*Exercise text:*
'''

Photograph of a fresh human cervical specimen under biomechanical testing. The marker was attached to the top cylinder to prevent signal loss from the LEDs in the C2 vertebra

Fig. 2
figure 2

Photograph of a fresh goat cervical specimen under biomechanical testing

Four light-emitting diodes (LEDs) were firmly attached to individual single flat plates, which were then attached to the C2, C3, C4 and C5 vertebrae. In total, 16 LEDs were used (Figs. 1, 2). Ideally, the specimens would have an appropriate length; otherwise, capturing the instantaneous illumination of LEDs would be challenging. Because the specimens in the H group were too short, the first marker was placed on the upper mold rather than the C2 vertebral body. A pure moment was applied to the top end of the specimen using a material testing machine (MTS 858 Bionix machine, MTS System Inc., Minneapolis, MN, USA). Precision motion-capture equipment, an optoelectronic three-dimensional motion-capture system with three cameras (OPTOTRAK CERTUS, Northern Digital Inc., Waterloo, Canada), was used in the test.

In flexion–extension, left–right lateral bending and left–right axial rotation, a torque (1.5 Nm or 2.5 Nm) was applied to the upper end of the specimen. OPTOTRAK CERTUS (three-dimensional precision: 0.1 mm; measuring distinguishability: 0.01 mm, sampling frequency: 100 Hz) was used to record the instantaneous location of the LEDs in real time. A MATLAB program was used to convert these records to ROMs (MathWorks, Natick, MA, USA). Five loading cycles were performed in total, and the third cycle was used for statistical analysis.

Statistical analysis

The data are represented as the mean ± SD. GraphPad Prism 5.0 (GraphPad Software, Inc.) was used to create the histogram. Statistical analyses were performed using SPSS 19.0 (SPSS Inc., Chicago, IL, USA). An independent sample t test was used to analyze the differences in ROM between the two groups. A p value of less than 0.05 was considered statistically significant.

Results

ROM under 1.5 Nm torque (Additional file 1: Table S1)

'''

*Extracted material:*
'''

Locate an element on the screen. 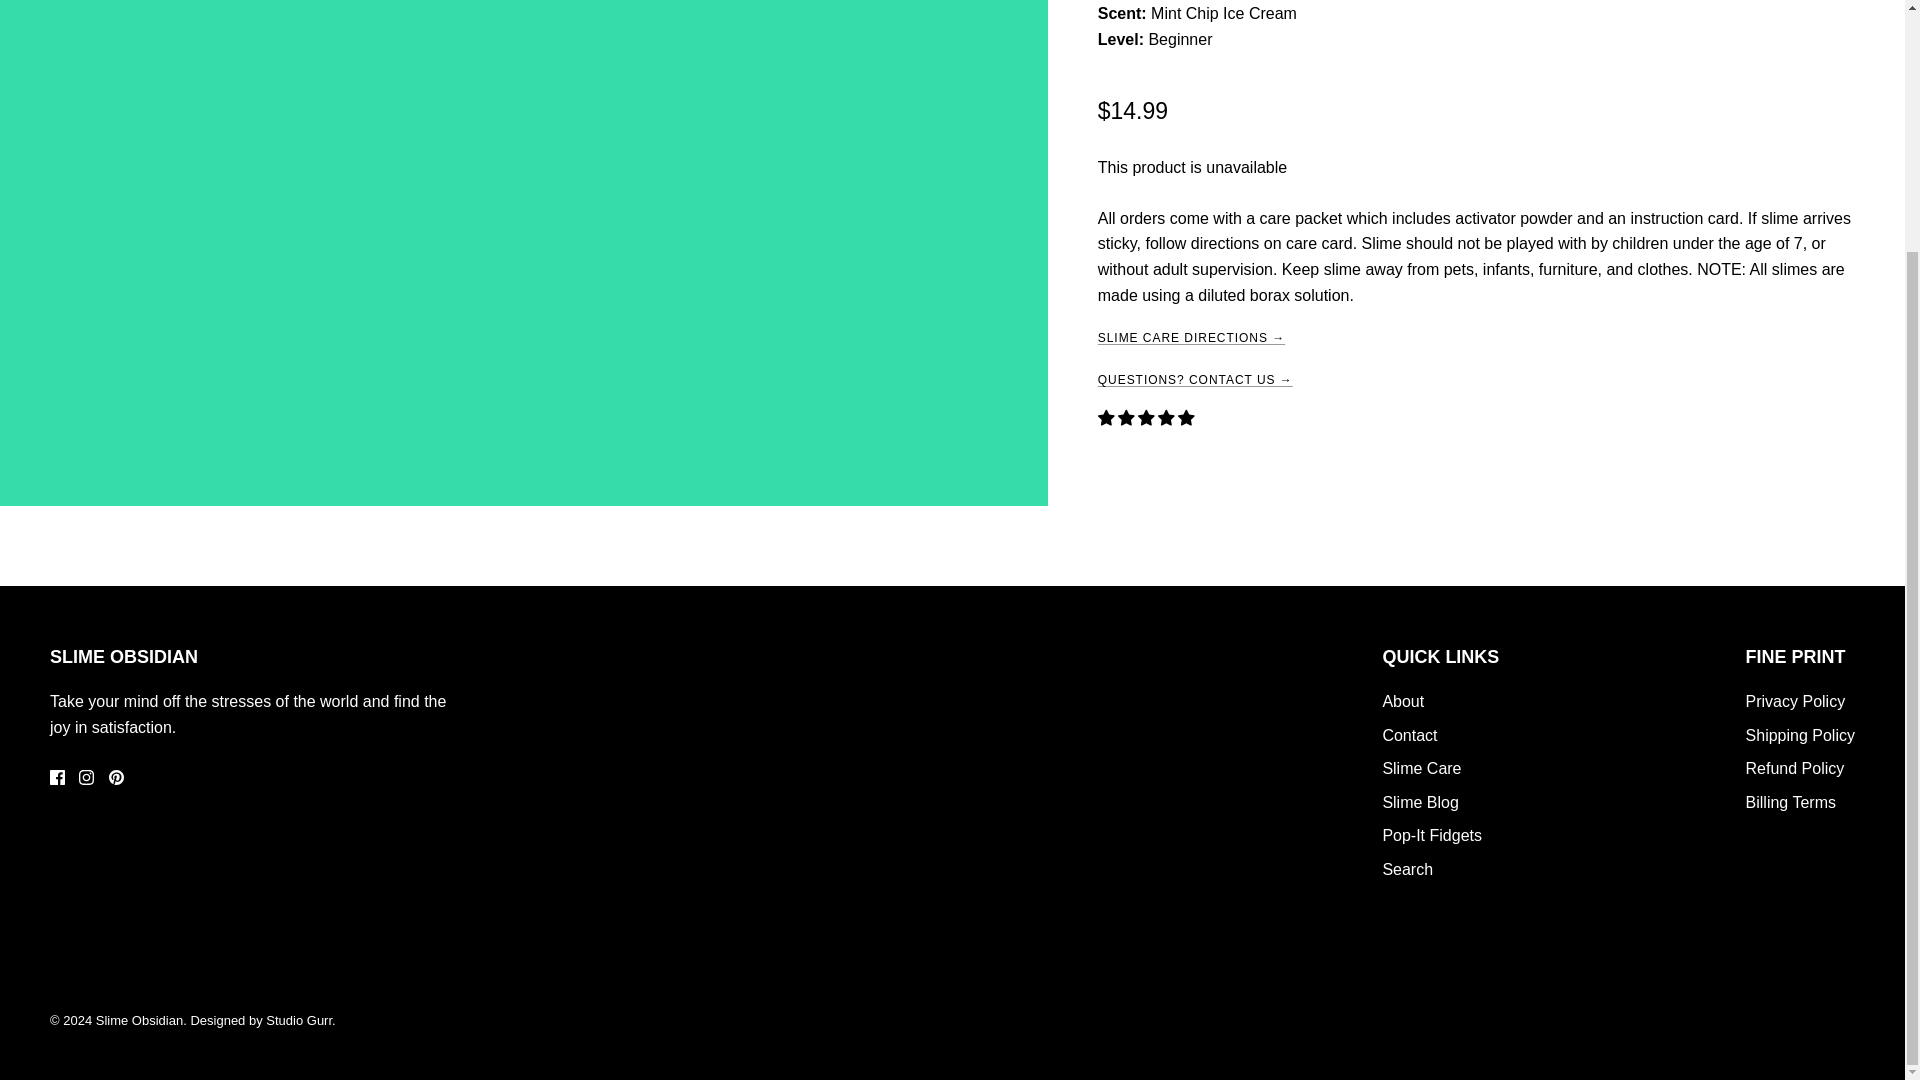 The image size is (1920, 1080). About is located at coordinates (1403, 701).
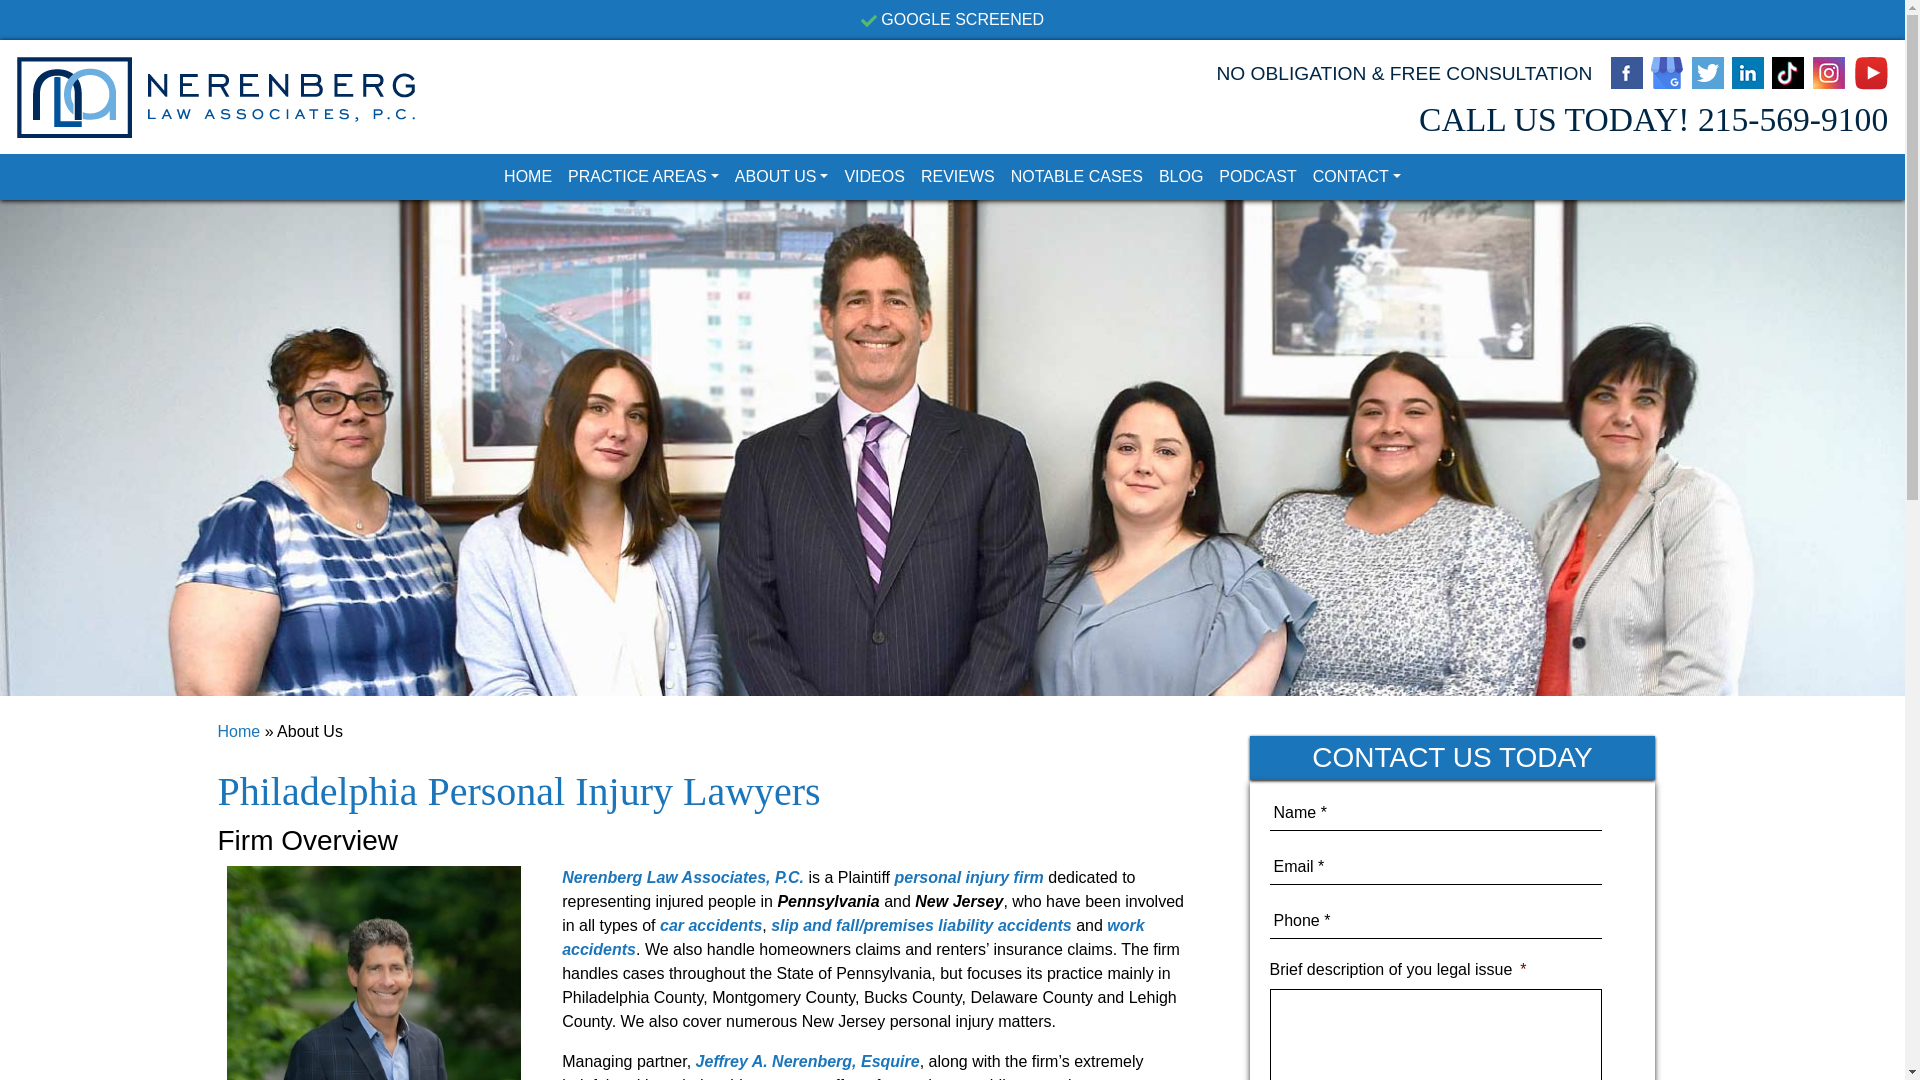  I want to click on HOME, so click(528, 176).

'''
'''

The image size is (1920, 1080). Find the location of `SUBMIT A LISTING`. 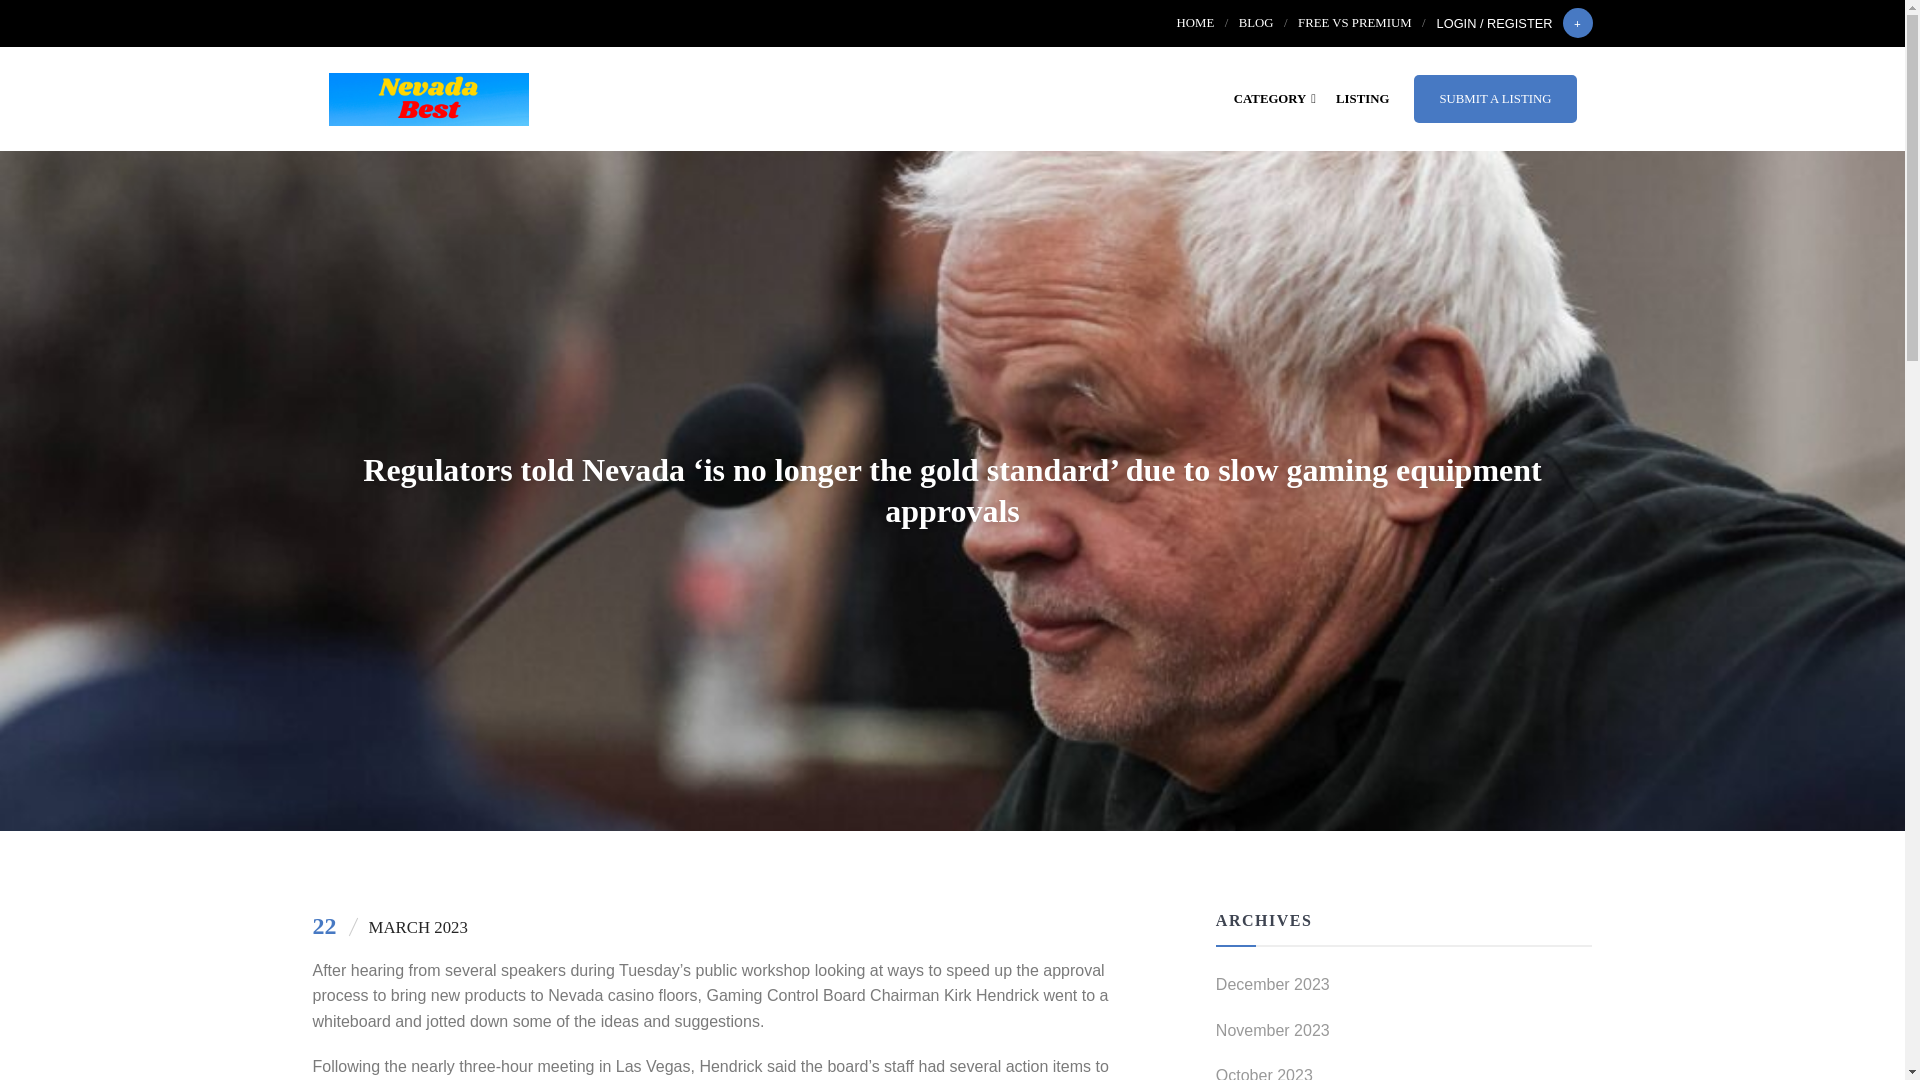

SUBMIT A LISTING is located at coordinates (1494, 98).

'''
'''

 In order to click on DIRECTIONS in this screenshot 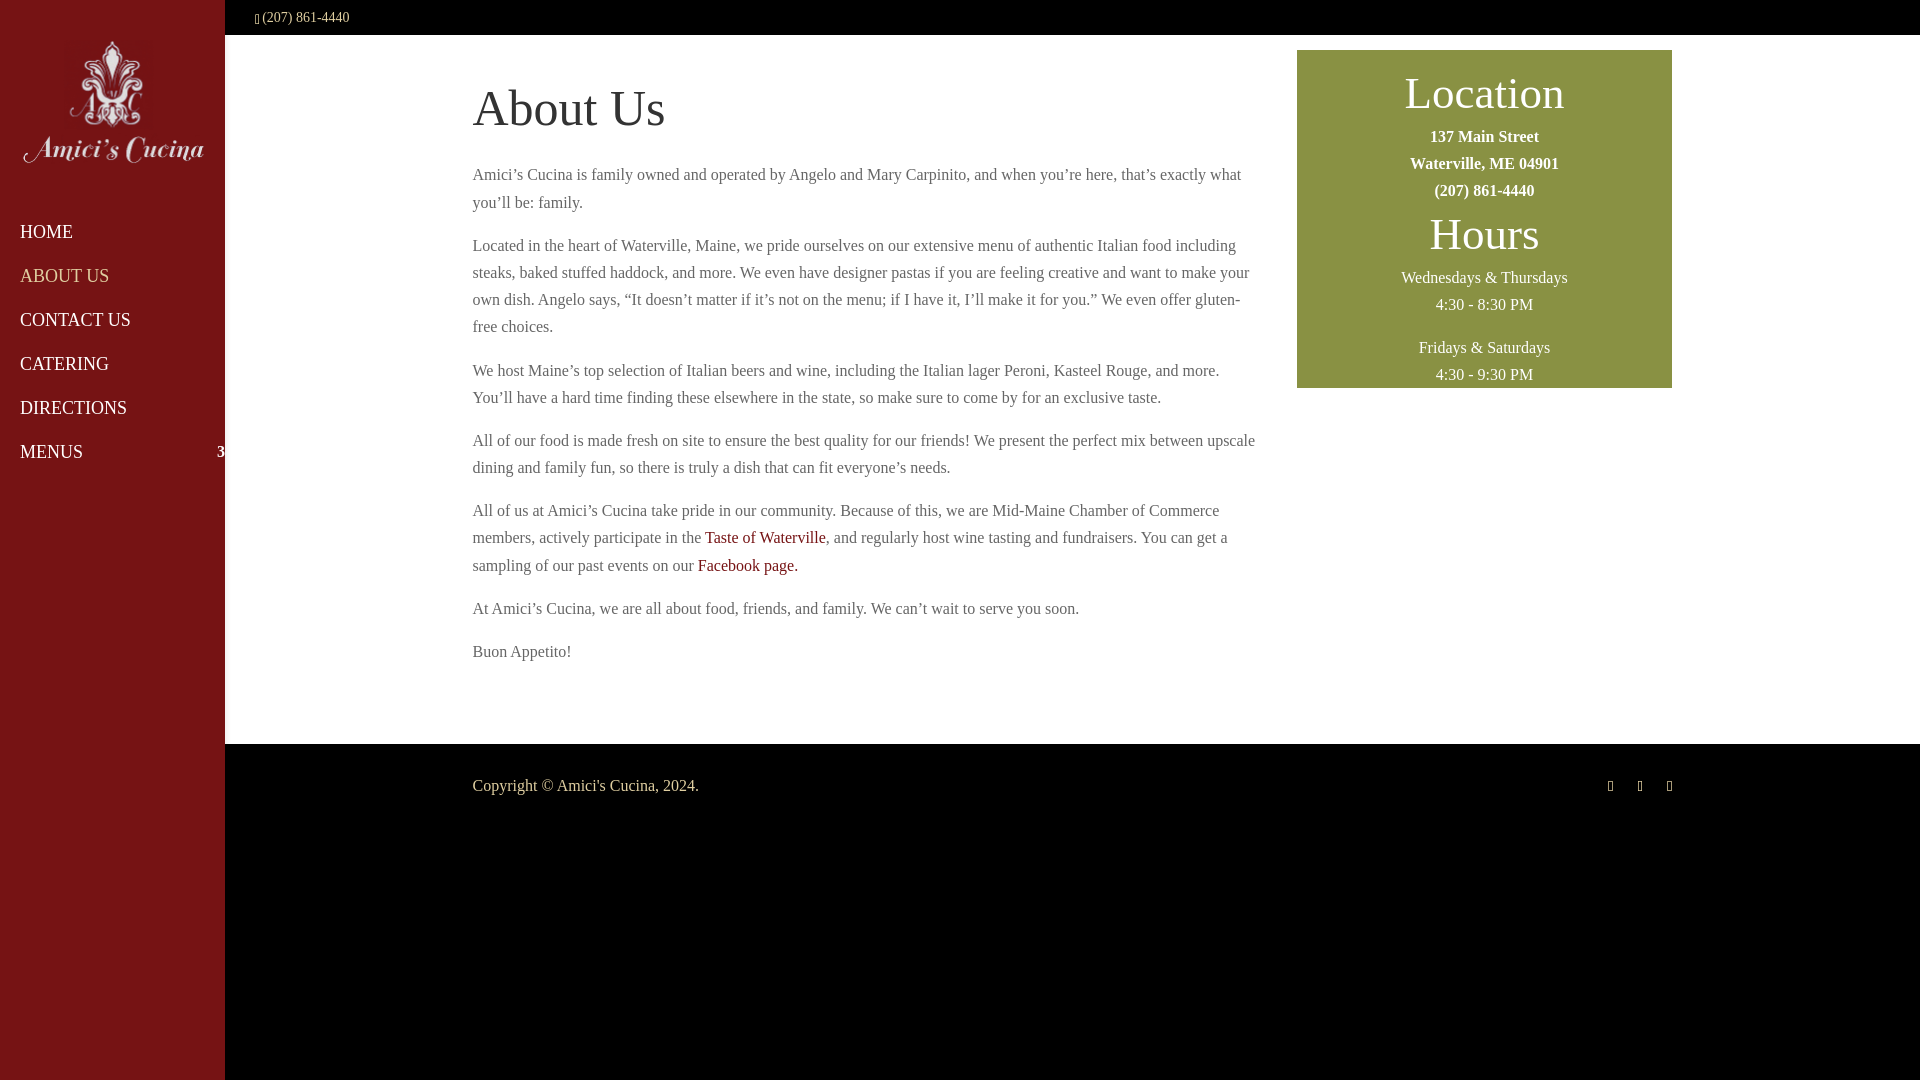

'''

*Check your understanding:*
1: Which vertebrae does the cervical specimen text say the flat plates carrying the LEDs were attached to?
2: Swap "LEDs" for "markers" in the cervical specimen text, and write out the passage between "Photograph of a fresh goat" and "in the test.", inclusive, with that change.
3: Does each statement agree with the cervical specimen text? Answer yes or no for each, and quote the deciding words.
(a) Of the loading cycles performed, the first was used for statistical analysis.
(b) A p value below 0.05 was treated as statistically significant.
(c) The motion-capture system had three cameras.
Work from the text alone, not from the entries.

*Responses to the exercise:*
1: C2, C3, C4 and C5

2:
Photograph of a fresh goat cervical specimen under biomechanical testing

Four light-emitting diodes (markers) were firmly attached to individual single flat plates, which were then attached to the C2, C3, C4 and C5 vertebrae. In total, 16 markers were used (Figs. 1, 2). Ideally, the specimens would have an appropriate length; otherwise, capturing the instantaneous illumination of markers would be challenging. Because the specimens in the H group were too short, the first marker was placed on the upper mold rather than the C2 vertebral body. A pure moment was applied to the top end of the specimen using a material testing machine (MTS 858 Bionix machine, MTS System Inc., Minneapolis, MN, USA). Precision motion-capture equipment, an optoelectronic three-dimensional motion-capture system with three cameras (OPTOTRAK CERTUS, Northern Digital Inc., Waterloo, Canada), was used in the test.

3:
(a) No: "the third cycle was used for statistical analysis"
(b) Yes: "A p value of less than 0.05 was considered statistically significant"
(c) Yes: "an optoelectronic three-dimensional motion-capture system with three cameras"